11. The computer system operation information management method according to claim 1, wherein the software resource is a virtualization mechanism.

12. The computer system operation information management method according to claim 1, wherein the software resources are a virtualization mechanism for virtualizing hardware resources for the physical servers, virtual servers virtualized by the virtualization mechanism, an operating system operating on the virtual servers, and business applications operating according to the operating system.

13. The computer system operation information management method according to claim 1, wherein the software resources are constituted from a virtualization mechanism for virtualizing hardware resources for the physical servers, virtual servers virtualized by the virtualization mechanism, an operating system operating on the virtual server, and business applications operating according to the operating system, and the change to be made to have the software resource operate on another physical server is a change in at least one of the virtualization mechanism, the virtual server, the operating systems, and the business applications.

14. A computer system comprising a plurality of physical servers for operating at least one software resource and collecting log information, and a management server connected via a network to the plurality of physical servers for managing each of the physical servers,

wherein before a change to be made to any software resource, from among the software resources operating on each physical server, to have the software resource operate on another physical server, the management server records an identifier for identifying the software resource operating a change source or migration source physical server in which the change is made to the software resource, from among the physical servers, in log information about the change source physical server on which the software resource operates before the change; and

the management server records the identifier in log information about the other physical server after the change.

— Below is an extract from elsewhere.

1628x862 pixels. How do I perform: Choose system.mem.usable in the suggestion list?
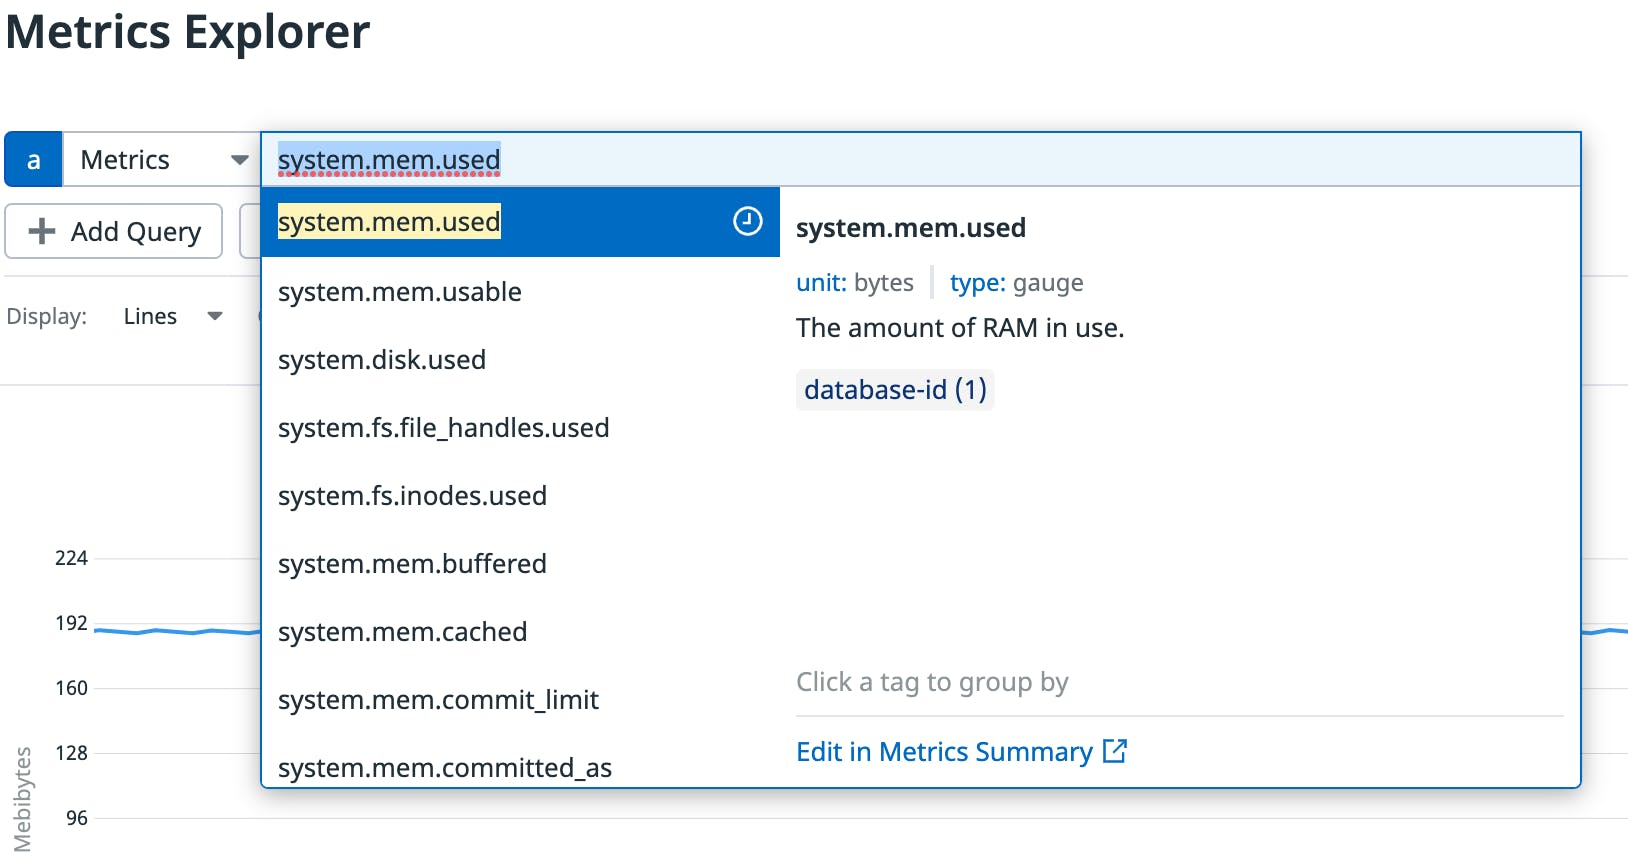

15. The computer system according to claim 14, wherein the management server collects the log information from the change source physical server and the log information from the other physical server, respectively; and records the identifier in each piece of the log information collected respectively above.

16. The computer system according to claim 14, wherein the change is migration of the software resource belonging to the migration source physical server to the other physical server.

17. The computer system according to claim 14, wherein the change is a change of the physical server in order to have the software resource, which operates on the migration source physical server, operate on the other physical server.

18. The computer system according to claim 14, wherein the management server judges, on the condition of activation of the other physical server, whether or not there is a difference between software resources belonging to the other physical server and hardware configuration information indicating the configuration of the other physical server; and

if there is the difference as a result of the judgment in the above step, the management server records information to that effect together with the identifier in the log information about the other physical server.

19. The computer system according to claim 14, wherein the software resources are a virtualization mechanism for virtualizing hardware resources for the physical servers, virtual servers virtualized by the virtualization mechanism, an operating system operating on the virtual server, and business applications operating according to the operating system.

20. The computer system according to claim 14, wherein the software resources are constituted from a virtualization mechanism for virtualizing hardware resources for the physical servers, virtual servers virtualized by the virtualization mechanism, an operating system operating on the virtual server, and business applications operating according to the operating system, and the change to be made to have the software resource operate on another physical server is a change in at least one of the virtualization mechanism, the virtual servers, the operating system, and the business applications.